I thought of all the books I'd disliked, or put down without finishing—often books that one or more of the Wednesday Sisters had loved—or books we'd all thought dreadful, that, to our considerable disbelief, made the bestseller list. “Not every book is for every reader.” Words Linda liked to say when she'd recommended a book none of the rest of us could stand.
Linda's Ghost, I thought, and I wanted to pick up the phone and call her, even though I knew she didn't want that.
I went to the kitchen. Pulled that old manuscript from the bottom kitchen desk drawer, almost as a way to be with Linda. I looked down at the first few words, the introduction of my character Risa. She was as weak a character as Dritha, the protagonist in my new novel, I could see that now. A smelly old dishrag, Linda would say, with a spine Kath would find catawampus, delivered in prose Ally would find awkward in places, with words Brett would see were not quite what I'd meant.
But if I didn't believe in my work, how could I expect anyone else to?
I pulled the coffin photo from my refrigerator—not the one of just me, but the one of all of us—and I set it in a splash of moonlight on the coffee table. I clicked on the lamp and began making notes in my journal: What is Risa most embarrassed about or ashamed of? What little gesture does she make frequently, and does she realize it, and would she stop doing it if she did? What one thing about her seems to contradict everything else? And why in the world is she out poking into the disappearance of a nun rather than, say, living in a nice home in Palo Alto with two children and a husband, friends she meets every Wednesday in the park—or the early sixteenth-century Roman equivalent?
Because the dead nun was one of Risa's closest friends, that was the answer, of course. A friend who would have done anything for her. One who, if she had given her promise not to talk of a thing, would not go back on it even in the name of trying to help.
In the dark of the night, I made twelve pages of character sketch: what Risa did when she awoke in the morning, her favorite food, what her ideal man looked like, what made her laugh and what her laughter sounded like, which was very like Kath's most uninhibited laugh, and whether she, like me, sometimes laughed so hard she had to cross her legs lest she wet herself. I cut out magazine pictures to help me imagine what she looked like—dark hair like this picture, like Ally's; eyes shaped like this woman's, but the same green as mine; trim and petite like Brett, but with stocky hands and sturdy wrists; freckles on her nose like Brett, too, when the beauty standards of the time demanded none. Then I turned to Risa's friend, the nun, finding no need of magazine photos to imagine her: her face was there in my mind, her eyes the sea blue of Sister Josephine's, the brows above them as straight and expressive as Linda's, the brows of a woman who would put herself smack-dab in the middle of the worst poverty, doing all she could to ease the pain of strangers that Risa, sequestered in her comfortable villa, couldn't imagine how to help. And when I'd finished with the nun, I slid clean paper and carbons into the typewriter carriage, and I typed at the top of the first page “Chapter 1.”

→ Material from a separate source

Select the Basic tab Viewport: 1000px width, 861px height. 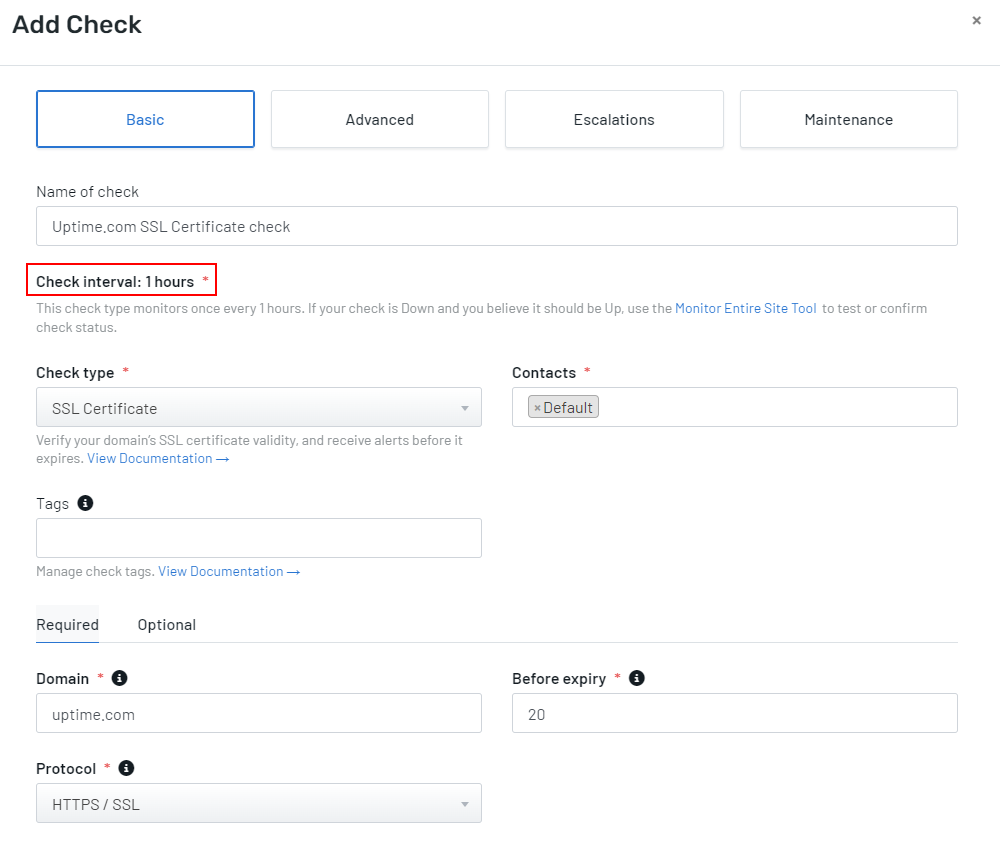[x=145, y=119]
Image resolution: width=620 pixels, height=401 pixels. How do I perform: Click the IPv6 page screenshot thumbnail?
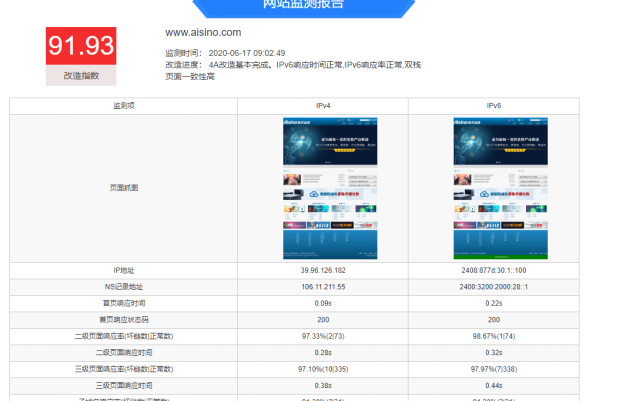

That's where I was—sitting with my old manuscript and my scribbles of character sketches, scraping the carbon copies of a misspelled word with a razor to avoid retyping the whole page—when I looked up and saw Danny standing in the doorway, watching me. The sun was coming up already. I'd been working all night.
I looked down at my writing, stark black letters on white. At the coffin photo beside my typewriter, me in my glasses, though usually I took them off the moment I saw a camera.
“I . . . I'm writing,” I said.
“I know,” he said, and I saw in his expression that he'd stood here before, watching me so lost in what I was writing that I didn't even know he was there.
He smiled slightly. “In that first little apartment back in Chicago, you always sat in my seat, where the edge of the card table was peeling. I thought you'd given it up, though, before we moved here.”
He didn't ask why I'd never told him, didn't put me on the spot. He only looked at me like I was a gift he'd just opened, the surprise he'd known was there all along under the wrapping and the bow, but that didn't matter because it was exactly what he wanted. “And what, pray tell, are you writing?” he asked. “If you're willing to tell?”
I didn't say it was my gift to Linda, my prayer for her; I'm not sure I even saw at the time that it was, that the nun had become more and more like Linda in my notes, that I was trying to capture Linda's frankness and her generosity and her fear. But I told him the gist of the story, bungling the description badly. Still, Danny said he couldn't wait to read it. I would let him read it, wouldn't I? And while I was worrying that one—Would he like it? Would he see himself in any of it?—he called me “the future famous novelist, Frankie O'Mara.” It was like when I'd told Bob about my novel at the holiday party, only better, and I wondered if this was something Danny had learned from watching Bob, from admiring him, or if he'd always been like this.